Si les films de Christopher Nolan font toujours le buzz à leur sortie, ils ont tendance à diviser la populace en 2 parties : certains le considèrent comme un réalisateur génial en pleine ascension, d'autres comme un cinéaste faussement intelligent et très surestimé. Personnellement, je me situe un peu entre les deux : j'aime bien Memento, Inception et The Dark Knight un peu plus, mais le talent et l'inventivité de Nolan tant loués sont pour moi à relativiser. J'étais bien curieux de voir ce qu'il allait faire de son ambitieux projet de science-fiction, je m'attendais là encore à ce qu'on m'ait quelque peu survendu le film, mais j'espérais quand même avoir affaire à un bon divertissement...
Bon dieu, je ne m'attendais vraiment pas à ça. Les films précédents de Nolan ont montré qu'il était doué pour mettre en scène des thrillers qui savaient sortir du lot, mais il s'attaque là à tout autre chose puisqu'il veut jouer dans la même catégorie que 2001 L'Odyssée de l'Espace (souvent trop utilisé comme point de comparaison quand sort un film de SF dans l'espace, mais là c'est justifié) : de la science-fiction a forte charge émotionnelle et thématique, sur l'humanité et ce qui nous rend humains, les valeurs familiales, l'avenir de l'homme, l'amour... Et autant être franc, Nolan s'est totalement vautré là dessus : ça dégouline de bons sentiments, les personnages et dialogues ne sont pas très bien écrits et on ne s'attache pas vraiment aux protagonistes, le discours d'Anne Hathaway sur l'amour qui traverse les dimensions est ridicule, mais moins que le fait qu'elle fasse le voyage à cause de ses sentiments pour un collègue qui est sur une des planètes ; les quelques tentatives d'humour sont ratées, la vision du futur qui nous est décrite est fort banale et parfois improbable (l'humanité qui manquera d'oxygène à cause du mildiou qui rejette de l'azote, ça me paraît pas crédible ; et il n'est d'ailleurs pas expliqué pourquoi le mildiou est omniprésent et visiblement impossible à traiter), les scientifiques sont parfois bêtes, parfois complètement inadaptés à leur mission (se jeter en mode YOLO dans un trou noir... voilà quoi. Et le pire, c'est que ça marche), et je trouve vraiment curieux que les 3 planètes considérées comme potentiellement intéressantes semblent presque totalement inadaptées à la vie (ils ont vraiment réfléchi à leur coup?). Et pour un film qui se veut être une grande aventure spatiale, ça manque vraiment de moments de poésie ou de beauté fulgurante (rien que Gravity s'en sortait mieux à ce niveau là), Nolan semble ne pas s'attarder là dessus, privilégiant toujours son scénario. Et si Nolan est souvent loué pour son inventivité et son originalité, on peut remarquer dans Interstellar un arc narratif repris de Sunshine (le personnage de Matt Damon, assez foiré par ailleurs sur sa psychologie et ses intentions) et une fin qui repompe de façon évidente 2001 L'Odyssée de l'Espace.
SPOILERS
Une fin d'ailleurs au twist un peu fort en chocolat (déjà que l'histoire du fantôme au départ, je trouvais ça ridicule), et qui pose le problème de logique paradoxal au niveau du voyage temporel qu'on retrouve souvent chez les scénaristes peu talentueux (si Cooper s'est lui-même montré la voie des locaux de la NASA depuis le futur, comment a-t-il découvert la NASA en premier lieu? Comment les hommes du futur peuvent-ils aider les hommes du présent si les hommes du présent ne peuvent pas progresser sans l'aide des hommes du futur? Pas forcément très clair à dire comme ça, je sais)

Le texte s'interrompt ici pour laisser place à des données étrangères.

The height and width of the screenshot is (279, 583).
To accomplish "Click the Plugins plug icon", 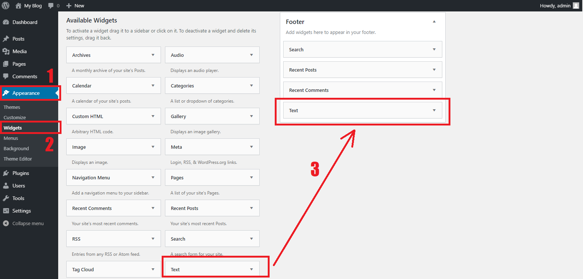I will point(6,173).
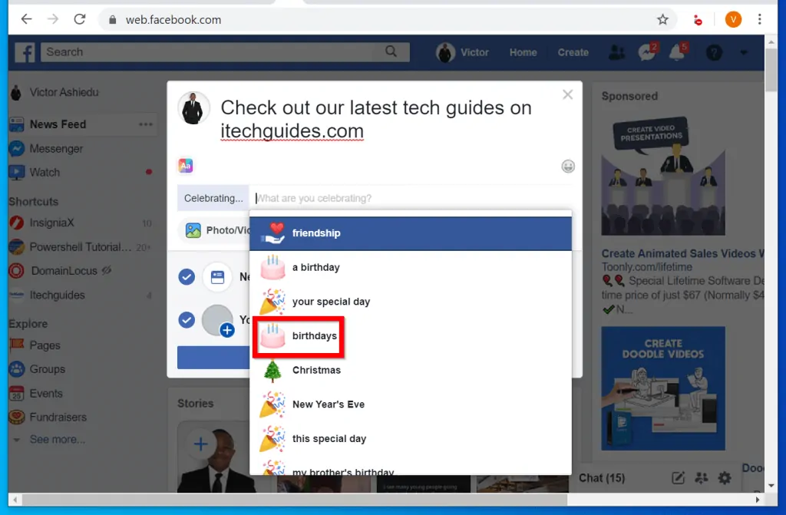Open the Celebrating activity selector

click(x=213, y=197)
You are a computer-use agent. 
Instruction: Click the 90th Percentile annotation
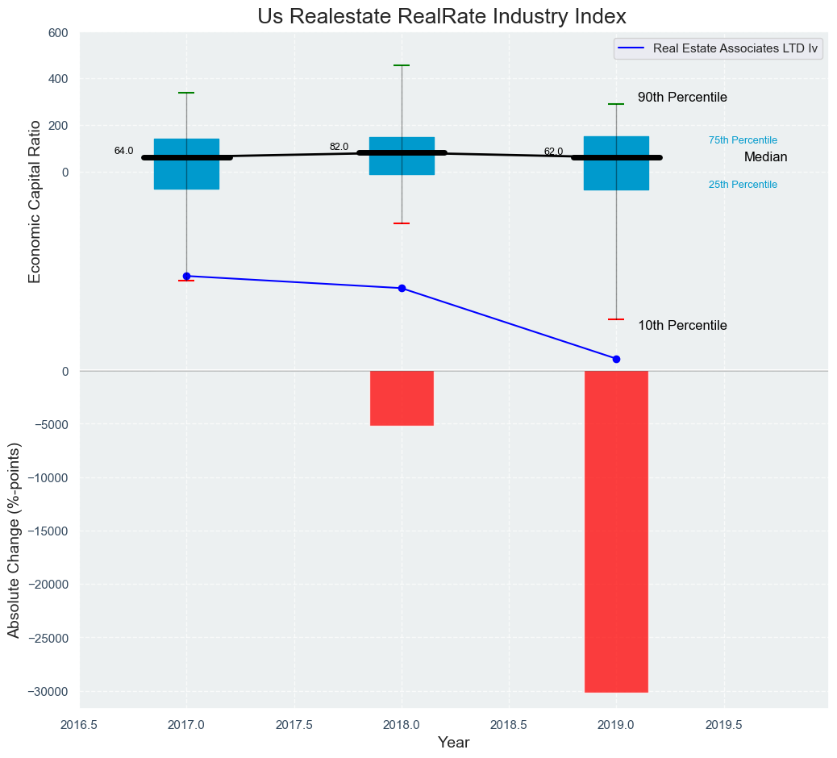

Et à propos de la fin, mention spéciale pour le "je savais que tu reviendrais car tu me l'as promis", un pinacle de niaiserie pour un film qui ne prendra pas ses couilles pour faire mourir un personnage principal, faut quand même pas déconner non plus.
FIN DU SPOILERS
Le visionnage fut au final très éprouvant pour moi, avec tant de mièvrerie et de bêtises énormes qui m'ont fait facepalmer à plusieurs reprises, et ça a vraiment l'air de ne jamais vouloir en finir (ça colle bien à un des ressorts scénaristiques du film d'ailleurs, la relativité du temps). Que certains aient eu leur compte d'effets spéciaux, aventures et divertissement, je veux bien, mais même si je sais que je suis sans doute trop sévère, l'accueil qu'a reçu le film me surprend beaucoup, et je pense que si ce n'était pas Nolan qui était derrière la caméra, on en aurait beaucoup moins parlé. Interstellar se voulait être une synthèse de ce que la science-fiction a de meilleur à offrir, ce n'est pour moi qu'un infâme gloubi-boulga qui sent le cramé. Enfin bref, je m'en arrêter là, c'est assez douloureux d'y repenser, et je ne saurai que trop vous conseiller d'en rester à 2001 L'Odyssée de l'Espace...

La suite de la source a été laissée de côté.